Yes it has its issues, but it also has a lot of neat capabilities too. The wallets for bitcoin can integrate with any other system- it is all electronic, has little to no fees, and doesn't rely on any kind of central processor like paypal does.
On top of that, bitcoin payments cannot be reversed or charged back- once you send a payment it is gone unless the person you send it to is generous enough to send it back.
Really the biggest hinderance to it is a lack of understanding of how it actually works and widespread usage to stabilize its value. Dogecoin is the same way.
I would accept either method- bitcoin or dogecoin as valid payment. Mind you it would have to be processed manually on my end, but that isn't a big deal. If enough people start using it, I'll add an automatic payment handler for it. The wallet software provides a JSON API for doing so if you choose to.
As for the fraud issues, the bulk of them come from people being careless in handling it or trying to treat it like something it isn't. When exchanging it for Fiat for instance, always go with a reputable exchange or escrow service. Fiat transactions can usually be charged back, cryptocurrency transactions can't. Having a neutral party in between helps avoid complications with this happening and keeps both parties honest.

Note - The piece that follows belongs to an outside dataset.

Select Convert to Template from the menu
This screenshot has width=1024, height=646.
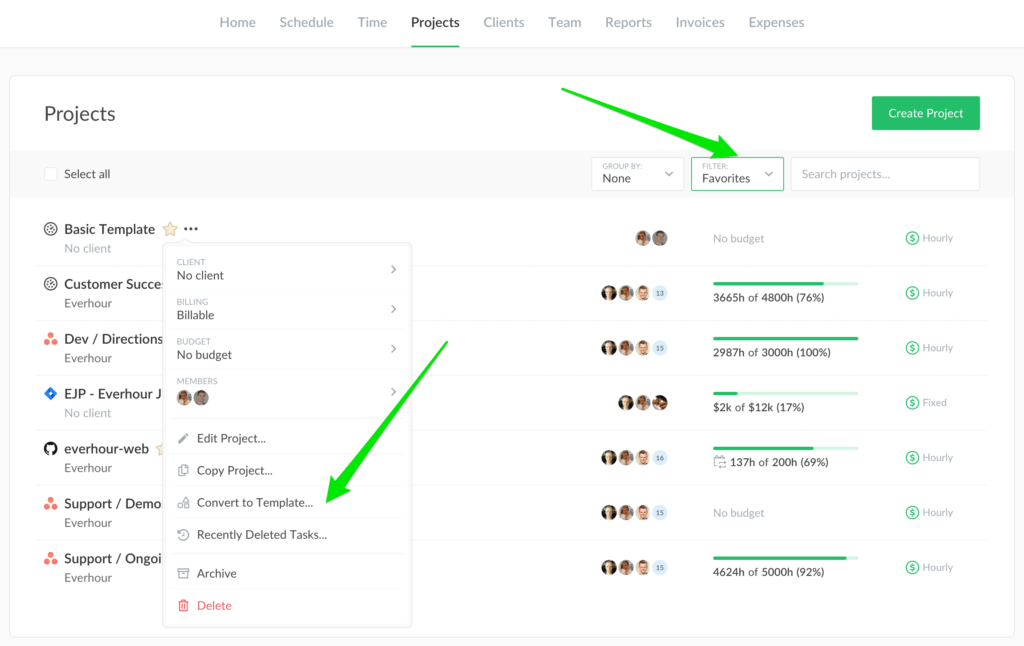[x=257, y=502]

Mining itself isn't fraud at all other than the usual bad apples using botnets to do it. All you are doing is using your CPU/GPU/ASIC power to solve hashes that contribute to forming a valid block. Each block is a page in a ledger of transactions that describe the entire network from the very beginning till now, they don't actually store the coins themselves because the coins don't actually exist.
So what happens when you make a transaction is it is sent to the miners, who code it into the blocks, and when a block is accepted by the blockchain that transaction becomes a part of the permanent record- the blockchain contains every two or more party transaction in the history of the entire network. Exceptions to this include transactions that happen within a single exchange or service and are not broadcast out to the network. After a sufficient number of blocks have been made that contain the same transaction, the transaction is considered permanent and indisputable.

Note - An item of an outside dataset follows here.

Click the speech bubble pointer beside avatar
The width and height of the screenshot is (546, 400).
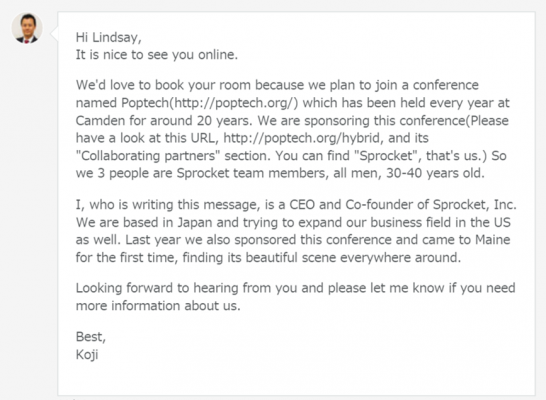tap(54, 34)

Now to keep your bitcoins from getting stolen, use an OFFLINE wallet. The standard wallet software creates a private key to identify the wallet, and then generates public keys for transaction addressing. Keeping a secure backup of this private key is absolutely critical to the safety of your bitcoins, and at all times your bitcoins should be returned to your wallet when not actively being used. To date there is no known method of stealing from an offline wallet, but online wallets and exchanges can easily be hacked or can suffer from stability problems like MtGox is experiencing. Effectively everyone who was storing their bitcoin at MtGox just lost their bitcoin, but those who were smart and withdrew it to local wallets didn't lose a thing.
When I heard about this, I was laughing my butt off. I know it sounds harsh, but c`mon, the programming behind bitcoin puts too much trust in the hands of anonymous people (whom no one knows they are, and thus there is no security)

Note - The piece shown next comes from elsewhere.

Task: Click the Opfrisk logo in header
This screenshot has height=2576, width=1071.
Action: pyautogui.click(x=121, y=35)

Would you trust a complete stranger to hold your suitcase (with no lock) filled with $5,000 of your hard earnt cash?
On the contrary- bitcoin transactions have more trust to them than fiat transactions. Anyone can steal your credit card info and drain your bank account, or buy something expensive and then dispute the charge. With bitcoin that's not possible- they would have to first gain control of your wallet and send those bitcoins out to another wallet, resulting in a transaction visible on the blockchain which can in fact be tracked. There is no chargebacks at all anywhere in the system.
Now if you were leaving your cryptocurrency on an exchange platform or in an online wallet service, THEN you are leaving your life savings in the hands of a total stranger and trusting them to not help themselves.
For people who are actively trading these currencies- the markets behave similar to Forex, but much wilder from lack of regulation, it is sort of unavoidable to leave some or all of it in an exchange for fast access when trading. Everyone else should always keep it in a local wallet and have multiple backups of the private key.